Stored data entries
++++++++

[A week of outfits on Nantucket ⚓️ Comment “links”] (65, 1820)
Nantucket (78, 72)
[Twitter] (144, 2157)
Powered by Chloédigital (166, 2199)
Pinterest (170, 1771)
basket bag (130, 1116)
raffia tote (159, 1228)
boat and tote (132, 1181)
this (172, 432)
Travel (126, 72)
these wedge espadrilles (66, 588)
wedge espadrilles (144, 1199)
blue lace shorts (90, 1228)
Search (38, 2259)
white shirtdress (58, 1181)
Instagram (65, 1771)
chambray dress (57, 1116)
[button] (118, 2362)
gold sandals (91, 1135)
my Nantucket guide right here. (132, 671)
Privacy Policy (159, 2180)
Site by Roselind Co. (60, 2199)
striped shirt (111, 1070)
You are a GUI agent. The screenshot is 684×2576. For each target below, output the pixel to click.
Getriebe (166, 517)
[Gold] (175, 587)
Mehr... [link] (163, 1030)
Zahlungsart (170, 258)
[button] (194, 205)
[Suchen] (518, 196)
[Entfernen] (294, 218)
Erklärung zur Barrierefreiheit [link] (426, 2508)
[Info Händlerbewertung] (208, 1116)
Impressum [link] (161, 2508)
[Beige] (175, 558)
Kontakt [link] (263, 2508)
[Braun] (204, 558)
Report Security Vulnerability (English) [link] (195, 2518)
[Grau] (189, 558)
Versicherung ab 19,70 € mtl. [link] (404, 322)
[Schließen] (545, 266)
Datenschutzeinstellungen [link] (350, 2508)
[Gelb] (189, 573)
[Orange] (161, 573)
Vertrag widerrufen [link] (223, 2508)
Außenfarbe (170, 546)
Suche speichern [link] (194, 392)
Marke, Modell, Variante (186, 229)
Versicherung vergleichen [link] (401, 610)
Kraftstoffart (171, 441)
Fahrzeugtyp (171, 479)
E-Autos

++++++++

Activity:
Every line above from the line with "Privacy Policy (159, 2180)" to the line with "Marke, Modell, Variante (186, 229)" is wanted, ends included; write them out exactly and add no other line.

Solution to the exercise:
Privacy Policy (159, 2180)
Site by Roselind Co. (60, 2199)
striped shirt (111, 1070)
You are a GUI agent. The screenshot is 684×2576. For each target below, output the pixel to click.
Getriebe (166, 517)
[Gold] (175, 587)
Mehr... [link] (163, 1030)
Zahlungsart (170, 258)
[button] (194, 205)
[Suchen] (518, 196)
[Entfernen] (294, 218)
Erklärung zur Barrierefreiheit [link] (426, 2508)
[Info Händlerbewertung] (208, 1116)
Impressum [link] (161, 2508)
[Beige] (175, 558)
Kontakt [link] (263, 2508)
[Braun] (204, 558)
Report Security Vulnerability (English) [link] (195, 2518)
[Grau] (189, 558)
Versicherung ab 19,70 € mtl. [link] (404, 322)
[Schließen] (545, 266)
Datenschutzeinstellungen [link] (350, 2508)
[Gelb] (189, 573)
[Orange] (161, 573)
Vertrag widerrufen [link] (223, 2508)
Außenfarbe (170, 546)
Suche speichern [link] (194, 392)
Marke, Modell, Variante (186, 229)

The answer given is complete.